This project is at the core of Scoop’s reason to be. From Scoop.co.nz’s mission statement:

Scoop believes in the power of information to transform lives. It believes in the power of the internet to resolve conflict. And it believes in the power of compelling ideas to propel themselves into political consciousness if they are able to get exposure and be debated. Scoop is, necessarily, a forum that is neither censored through its own prejudices nor controlled by a multinational media conglomerate.
Therefore Scoop's mission is: “To be an agent of positive change.”

And this is what we hope to be in Gaza.

Like Scoop.co.nz, Gaza.scoop.ps will combine original news reporting, pictures and video - supervised by Julie Webb-Pullman on the ground in Gaza - with aggregated original source reports (press releases/reports/statements/speeches/video and images) from other organisations and individuals in Gaza. We will source content from agencies of the Gaza Government, civil society and NGOs with a presence in the city. Gaza.scoop.ps will also seek out , research and link to other news sources located in Gaza.

Through this project we hope to help people understand that this is not a city of 1.7 Million terrorists, but rather a city of 1.7 Million ordinary people who wish dearly to be allowed to live in peace.

By enabling the world to see inside this city - in near real time in the English Language - it is our intention to honour and celebrate the humanity of the citizens of Gaza through their own words.

This is not a commercial project. However we do hope it will grow to be self-sustaining over time. This will take time.

For this project to succeed Scoop will need assistance from donors – people who, like us, believe this project is worth a crack.

The initial fundraising budget for the project will go entirely towards covering Julie Webb-Pullman’s living costs in Gaza. Until now Julie has self-financed her presence in Gaza. She has now reached the end of her personal savings.

A modest minimum of around $1000 USD is needed for this purpose.

The overhead of publishing and maintaining the website will be carried by the Scoop team based in our office in Wellington New Zealand working with volunteers.

Our fundraising efforts via advertising on the Scoop website will be assisted on the ground in New Zealand by the Wellington Palestine Group. We would welcome assistance in the fundraising for the this project from anywhere in the world.

We would also be very interested to hear any feedback you have on this new project . To send us feedback, suggestions of sites we should link to, and submissions of press releases related to Gaza for publication please email gaza@scoop.co.nz .

Yours Sincerely

Alastair Thompson

Editor Scoop Independent News - Scoop.co.nz
Wellington,
New Zealand


*************

HOW TO DONATE TO GAZA.SCOOP.PS – VIA PAYPAL OR GIVE A LITTLE

The Gaza.scoop.ps project needs a minimum of USD$1000 a month to proceed.

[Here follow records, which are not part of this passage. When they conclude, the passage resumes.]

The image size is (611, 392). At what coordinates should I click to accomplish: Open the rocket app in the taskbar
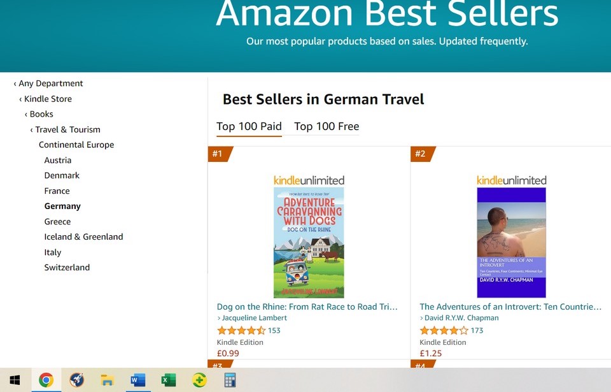click(76, 381)
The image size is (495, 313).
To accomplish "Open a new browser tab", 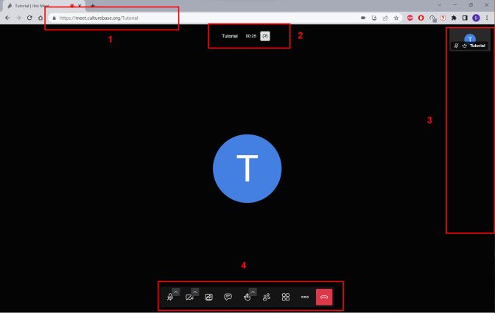I will (92, 5).
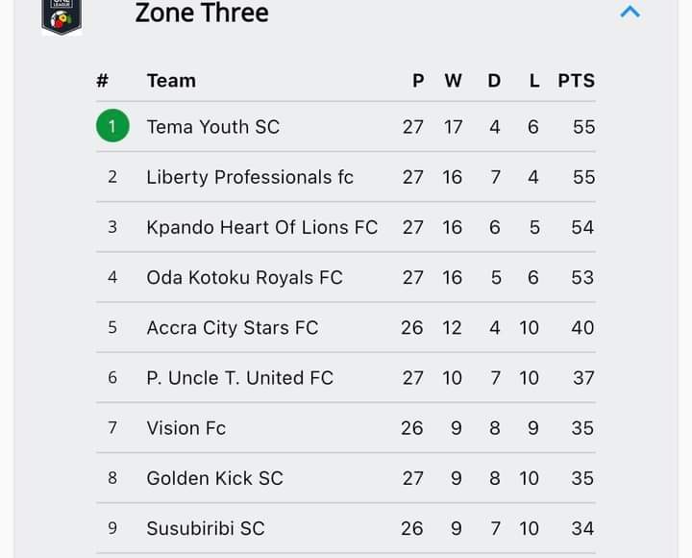Click the W wins column header
Image resolution: width=692 pixels, height=558 pixels.
click(x=453, y=81)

All donations will be used to cover Julie Webb-Pullman’s living costs in Gaza City.

Donations can be in two ways via Paypal.com or via Givealittle.co.nz:


1. Paypal – By Credit Card – Money Goes Directly To Julie Immediately

Support Our Woman In Gaza Via Paypal:

USD$10 One Off Donation

USD$20 One Off Donation

USD$50 One Off Donation

USD$100 One Off Donation

USD$1000 One Off Donation


2. Via Givealittle.co.nz – By Credit Card – NOTE: Money will be released to julie in NZD$600 tranches via the Wellington based Givealittle.co.nz crowd sourced funding platform.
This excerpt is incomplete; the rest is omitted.